>> BEGIN Task inputs

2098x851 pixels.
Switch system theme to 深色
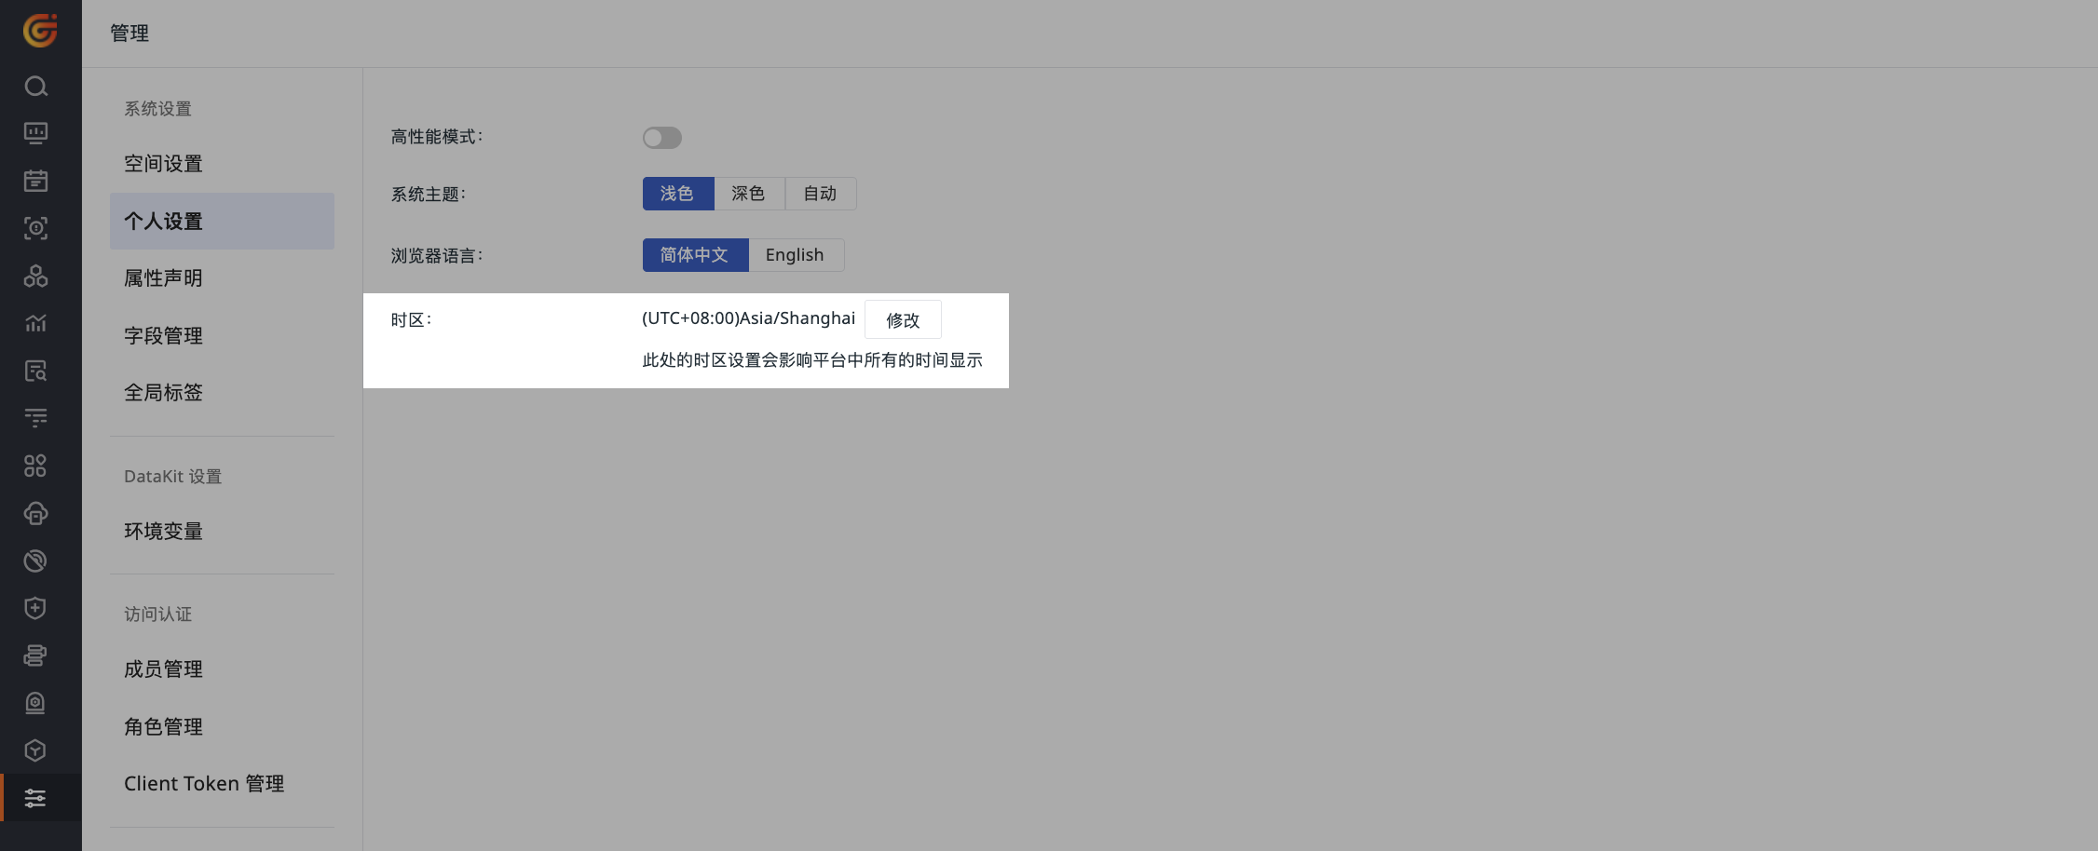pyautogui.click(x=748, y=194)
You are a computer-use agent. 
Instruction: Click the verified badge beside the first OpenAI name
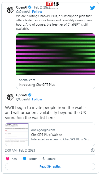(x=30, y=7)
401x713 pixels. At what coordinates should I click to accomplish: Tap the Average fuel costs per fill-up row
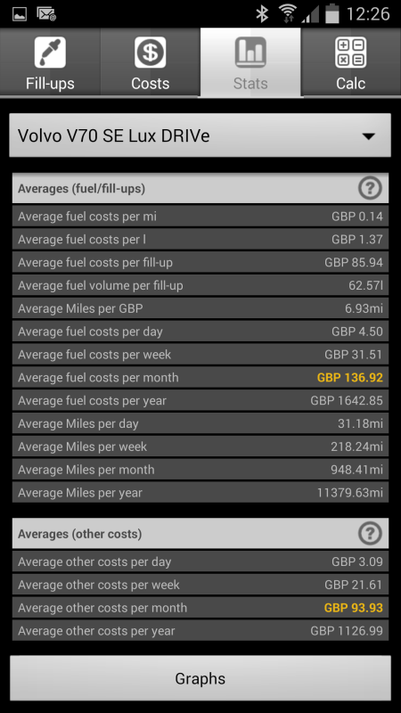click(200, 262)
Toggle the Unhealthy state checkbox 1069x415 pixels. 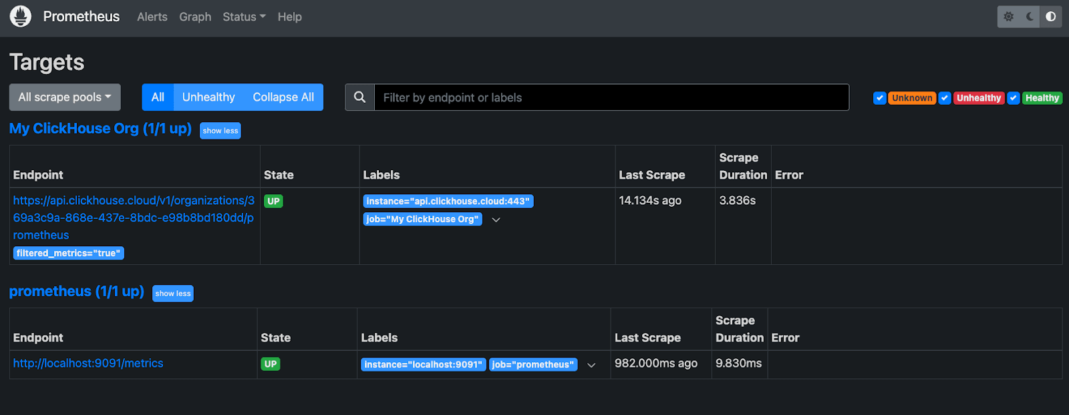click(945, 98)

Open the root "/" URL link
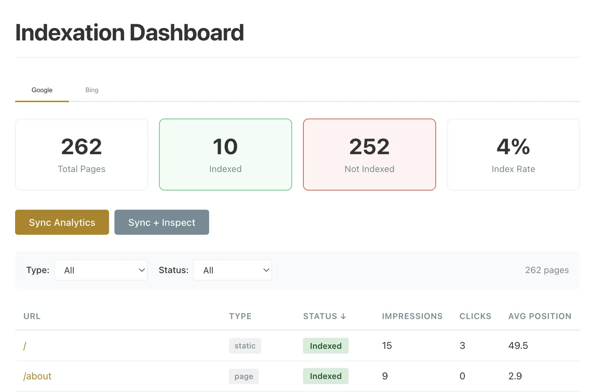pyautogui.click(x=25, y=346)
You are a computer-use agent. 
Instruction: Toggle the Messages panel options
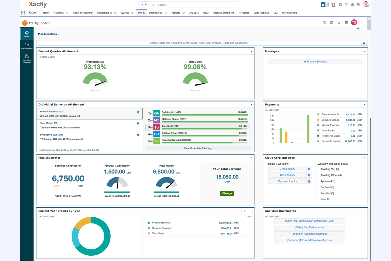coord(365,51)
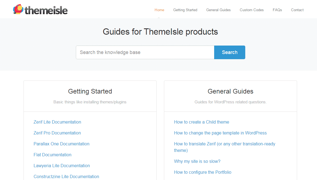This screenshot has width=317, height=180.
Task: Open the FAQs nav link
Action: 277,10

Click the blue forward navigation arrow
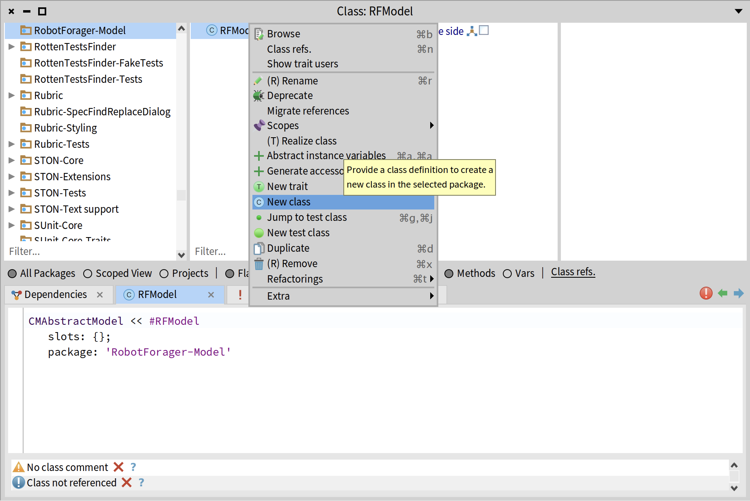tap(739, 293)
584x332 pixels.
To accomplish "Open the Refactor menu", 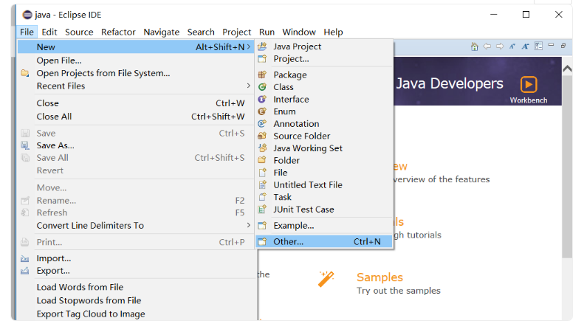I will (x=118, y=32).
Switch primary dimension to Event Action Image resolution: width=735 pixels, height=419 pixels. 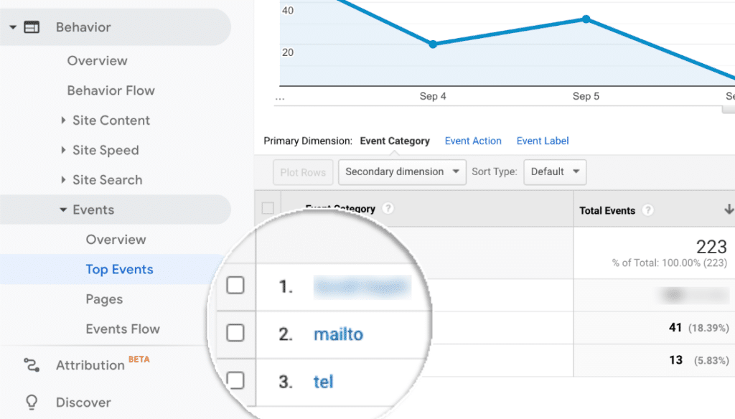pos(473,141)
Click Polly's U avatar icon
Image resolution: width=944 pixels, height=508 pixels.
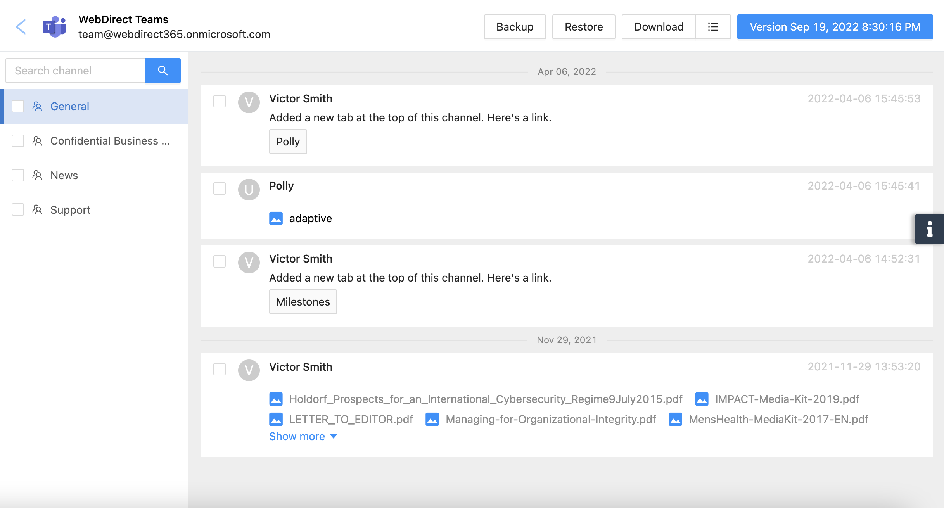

>> END Task inputs

Exercise: Rewrite the items from the line with "Click Polly's U avatar icon" through the end of the items, putting "profile icon" in place of "avatar icon" and keeping everything else the same. Leave the pictures out.

The completed task:
Click Polly's U profile icon
Image resolution: width=944 pixels, height=508 pixels.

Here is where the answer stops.